We all love beautiful designs, fabrics and shapes no matter if created by established haute couture designers or newcomers. And they all have one thing in common: their designs would be nothing without fashion photography. In our mini interview series you will get to know several Hamburg based young, ambitious female photographers whose names we will surely be seeing again. The first one is Birgit von Bally (29) who will tell us about girly photography, the worst of typical fashion shoot posing and her current project “Naked Madonna”. After having lived in Munich, San Francisco and Reykjavík, Birgit discovered her love for photography during a trip through New Zealand.
Margarita: Birgit, “Naked Madonna” is your thesis for Communication Design at HAW Hamburg. How did it start with photography and what did you do before?
Birgit v. Bally: I was born in Munich and moved to San Francisco to work at an advertising agency for several months after highschool because I just wanted to get away from this microworld there. After I got back home, I decided to study illustration and communication design. In March 2007, I moved to Hamburg to study at HAW. During my studies, a friend of mine took me to one of her shootings and I experimented with her camera – which turned out she actually liked it. I always loved painting with oil paint before discovering my love for photography. During a trip to New Zealand, I shot a lot of portraits and landscapes with my Hasselblad. That was when I knew: photography is what I want to do.
What are the pros and cons of analogue and digital photography for you?
Well, I know what happens during the analogue process. When I was a young girl, we used to hold a negative into the sunlight and observe what happened to it. Digital photography, in contrast, seems so abstract and not organic to me. I only have 12 pictures on a 6×6 medium-format roll and I need to handle it carefully. I choose analogue over digital especially when it comes to shooting portaits, because I communicate with the models while I adjust the settings as light, focus and frame which takes a bit longer with my medium format camera. So they easily forget about the shooting situation. The moments and portraits I try to capture are not easily taken if people are too concerned about being photographed.
What do you attach importance to during analogue photography?
I like the pictures three-dimensional, vivid. I guess this has its roots from my painting. I prefer surfaces over lines.
But do you mean Terry-Richardson-vivid?
No, certainly not. Terry Richardson sets the flash head-on, so that everything looks very one-dimensional. I used a bidirectional light at one shoot for example, so the faces get a very special depth. I am not a fan of neither Terry Richardson’s work, nor the way he treats his models nor how so many people seem to ignore these facts.

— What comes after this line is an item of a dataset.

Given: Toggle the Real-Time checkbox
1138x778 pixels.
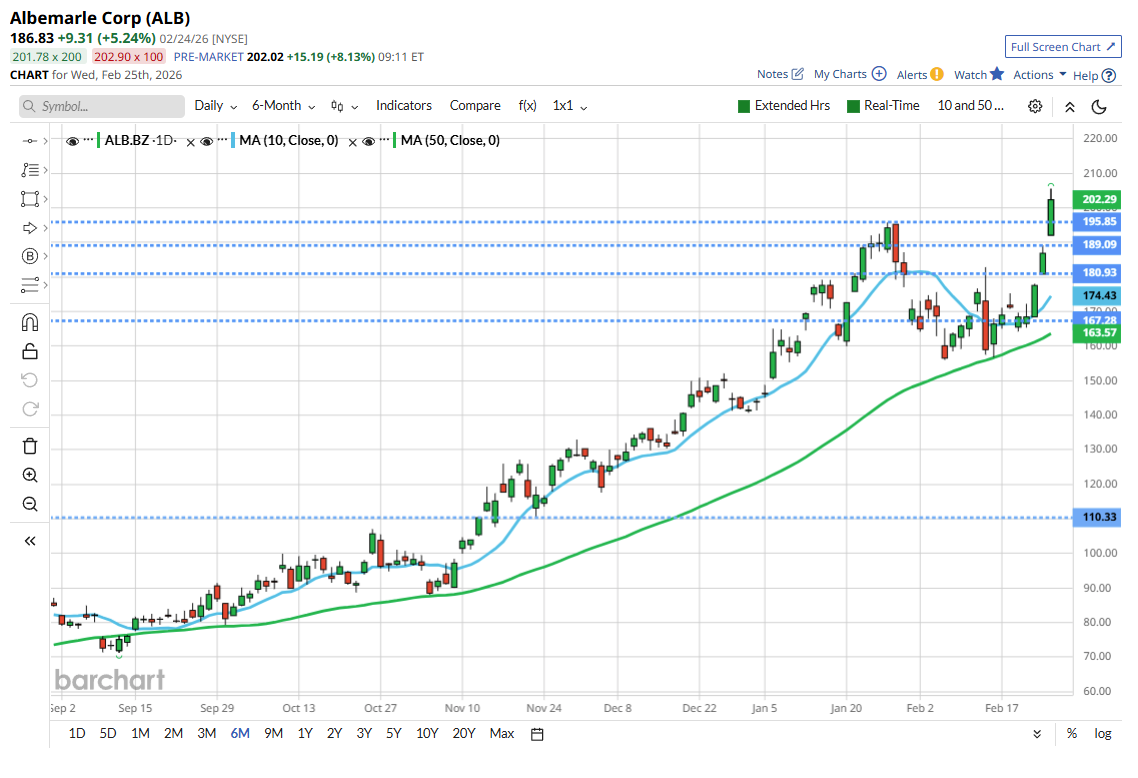Looking at the screenshot, I should (x=853, y=106).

“Naked Madonna” is portraying 16 young women during or after they gave birth to their children. Which kind of feedback did you get for the project?
When I told my friends and colleagues I will be taking pictures of naked mothers, the first (male) reactions were “oh, can I assist you?”. Well, they are not all bad chauvinists, it just obviously made them feel uncomfortable. During the projects implementation, the comments on it became more interested and less shallow. It was my first time in nude photography, so it really cost me quite an effort to say something like: “ok, now we’ll start, please take off your clothes!”. I wanted to capture the newly learned self-esteem of these young women because many of them started to respect their bodies after having been able to see what they can create with them.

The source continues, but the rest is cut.